Greens Senator Scott Ludlam has said it is “remarkable” that Senator Stephen Conroy’s department is looking into greater transparency over the use of section 313 of the Telecommunications Act.
“So months and months after this practice [was] started by the AFP and by ASIC and we don’t know who else, only once the issue gets into the media and people start arcing up about it does the minister ask his department what they think about transparency,” Ludlum said.
Conroy told Computerworld Australia he has asked his department for suggestions on how to improve transparency around the use of section 313 to block websites.

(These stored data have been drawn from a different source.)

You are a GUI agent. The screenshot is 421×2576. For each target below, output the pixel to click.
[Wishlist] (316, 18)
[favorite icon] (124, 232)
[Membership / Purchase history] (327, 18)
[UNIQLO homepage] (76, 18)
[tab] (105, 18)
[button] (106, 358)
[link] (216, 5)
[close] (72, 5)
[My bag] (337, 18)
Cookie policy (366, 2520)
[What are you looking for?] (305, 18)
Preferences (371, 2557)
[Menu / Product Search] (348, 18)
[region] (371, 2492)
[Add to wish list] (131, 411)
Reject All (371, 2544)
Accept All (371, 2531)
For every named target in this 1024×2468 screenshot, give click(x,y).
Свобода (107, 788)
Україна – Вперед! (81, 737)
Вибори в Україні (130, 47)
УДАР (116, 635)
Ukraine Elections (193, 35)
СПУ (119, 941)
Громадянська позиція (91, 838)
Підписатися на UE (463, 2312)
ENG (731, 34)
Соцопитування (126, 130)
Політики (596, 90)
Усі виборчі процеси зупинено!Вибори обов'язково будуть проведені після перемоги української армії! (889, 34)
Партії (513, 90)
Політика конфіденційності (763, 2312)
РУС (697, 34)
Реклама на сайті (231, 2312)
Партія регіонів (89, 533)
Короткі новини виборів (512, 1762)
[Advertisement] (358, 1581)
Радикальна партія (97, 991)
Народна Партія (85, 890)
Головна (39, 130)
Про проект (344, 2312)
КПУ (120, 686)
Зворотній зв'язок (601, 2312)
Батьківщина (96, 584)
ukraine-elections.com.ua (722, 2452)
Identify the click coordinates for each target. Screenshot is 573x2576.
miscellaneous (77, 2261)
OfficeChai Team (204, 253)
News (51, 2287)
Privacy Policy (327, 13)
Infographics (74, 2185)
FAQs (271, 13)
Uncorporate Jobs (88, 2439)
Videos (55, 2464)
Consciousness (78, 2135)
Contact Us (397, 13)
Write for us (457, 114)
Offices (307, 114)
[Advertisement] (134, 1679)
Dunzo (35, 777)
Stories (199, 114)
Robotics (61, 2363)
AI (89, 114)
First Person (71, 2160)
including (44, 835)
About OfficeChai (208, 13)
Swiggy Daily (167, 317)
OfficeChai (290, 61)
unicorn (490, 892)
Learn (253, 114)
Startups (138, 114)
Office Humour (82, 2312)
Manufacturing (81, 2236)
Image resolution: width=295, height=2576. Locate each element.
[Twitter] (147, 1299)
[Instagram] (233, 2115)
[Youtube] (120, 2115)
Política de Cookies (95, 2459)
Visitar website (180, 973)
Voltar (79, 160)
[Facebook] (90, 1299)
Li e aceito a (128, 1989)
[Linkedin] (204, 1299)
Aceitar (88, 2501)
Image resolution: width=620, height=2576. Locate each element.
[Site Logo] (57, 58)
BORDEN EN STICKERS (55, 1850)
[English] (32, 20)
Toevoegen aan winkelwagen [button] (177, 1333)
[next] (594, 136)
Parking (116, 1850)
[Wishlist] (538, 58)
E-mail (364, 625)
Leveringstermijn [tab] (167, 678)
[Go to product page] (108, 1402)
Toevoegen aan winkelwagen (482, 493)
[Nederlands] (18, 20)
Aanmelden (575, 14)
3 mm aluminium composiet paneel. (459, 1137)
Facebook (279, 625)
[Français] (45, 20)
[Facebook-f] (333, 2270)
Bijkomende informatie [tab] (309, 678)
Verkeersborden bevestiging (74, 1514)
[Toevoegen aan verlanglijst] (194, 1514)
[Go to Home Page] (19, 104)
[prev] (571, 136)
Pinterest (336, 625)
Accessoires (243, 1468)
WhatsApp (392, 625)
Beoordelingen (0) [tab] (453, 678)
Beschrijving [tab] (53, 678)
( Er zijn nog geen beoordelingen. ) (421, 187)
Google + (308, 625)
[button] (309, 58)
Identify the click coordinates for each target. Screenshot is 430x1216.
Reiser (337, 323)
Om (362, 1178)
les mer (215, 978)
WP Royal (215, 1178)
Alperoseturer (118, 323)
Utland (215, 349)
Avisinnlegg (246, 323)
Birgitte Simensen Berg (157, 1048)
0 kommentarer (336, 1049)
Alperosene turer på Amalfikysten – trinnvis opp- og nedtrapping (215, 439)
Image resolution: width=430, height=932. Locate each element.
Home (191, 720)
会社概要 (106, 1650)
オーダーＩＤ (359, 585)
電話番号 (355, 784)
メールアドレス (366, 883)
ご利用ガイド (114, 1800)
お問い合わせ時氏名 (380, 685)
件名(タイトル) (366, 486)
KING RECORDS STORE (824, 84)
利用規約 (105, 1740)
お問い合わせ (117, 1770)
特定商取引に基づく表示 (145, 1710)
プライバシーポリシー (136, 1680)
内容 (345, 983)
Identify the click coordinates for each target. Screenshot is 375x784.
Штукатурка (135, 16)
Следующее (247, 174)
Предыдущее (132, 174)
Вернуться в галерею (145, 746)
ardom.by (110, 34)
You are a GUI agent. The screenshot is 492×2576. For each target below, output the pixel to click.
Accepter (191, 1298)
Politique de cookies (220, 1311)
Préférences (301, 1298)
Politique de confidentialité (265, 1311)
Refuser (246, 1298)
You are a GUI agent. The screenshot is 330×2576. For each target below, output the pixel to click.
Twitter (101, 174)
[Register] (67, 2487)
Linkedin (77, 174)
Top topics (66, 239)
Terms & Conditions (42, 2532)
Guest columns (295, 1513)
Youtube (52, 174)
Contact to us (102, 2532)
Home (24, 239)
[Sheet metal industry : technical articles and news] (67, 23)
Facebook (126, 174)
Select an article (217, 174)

This follows the Australian Securities and Investments Commission (ASIC) recently ordering an IP-based block of alleged scam websites that prevented some Australians from accessing 1200 unrelated sites.
The communications minister said transparency measures could include a notice alerting people that a page has been blocked, similar to alerts for sites on Interpol's 'worst of the worst' child exploitation sites.
“I’ve got real concerns about scope creep [with section 313], if you would even call it that, because there’s not even any scope any more – that other agencies would be using this to block an arbitrary selection of content that they believe is illegal on any given day,” Ludlam said.
Ludlam said that he was pleased that the Department of Broadband, Communications and the Digital Economy was examining increased transparency for section 313 blocks, but he is still critical of the way the Telecommunications Act has been used.
The senator said he did not blame Conroy for ASIC's actions, but at the end of the day, “this is the Internet filter”.
“What we’re looking at now becomes a completely different proposition because there is no list – there’s no list at all,” Ludlam said.
“ASIC just decided one day to use a Section 313 notice to knock out a site [and] accidentally over-blocked by a factor of 1200.”
“A lot of people figured that knocking out the Interpol list was acceptable, but I’ve got real concerns about other agencies completely off the chain blocking content arbitrarily using these notices," Ludlam said.
"I’m yet to be convinced they should be used in this way at all.”
Not all ISPs believe section 313 notices are being issued lawfully, the senator said, with at least one unnamed service provider refusing the notice.
Ludlam said if agencies like ASIC and the ACCC are going to use section 313 to block websites, there should be a public debate around the issue, which should include public consultation and ISP involvement.
Otherwise there is a risk that rights holders could try to block sites that allegedly infringe on copyright, such as file sharing platforms, without any oversight, according to Ludlam.
“Once the copyright industry realises they can just make certain sections of the Internet go dark with no accountability whatsoever, we’re in quite dangerous territory here,” he said.
Ludlam said he would use next week’s senate estimates hearings to question agencies to establish which ones are using section 313 to have websites blocked.
The Australian Communications and Media Authority told Computerworld Australia it “has never issued any notices for blocking or access prevention under section 313 of the Telecommunications Act 1997 for the so called ‘worst of’ list of child sexual abuse websites or for any other reason.”
The Australian Competition and Consumer Commission declined to comment when asked if it had made requests under Section 313 of the Act.
“How many other sites are being blocked [that we don’t know about]? If we don’t put some kind of check around this now, where will this end up?” Ludlam said.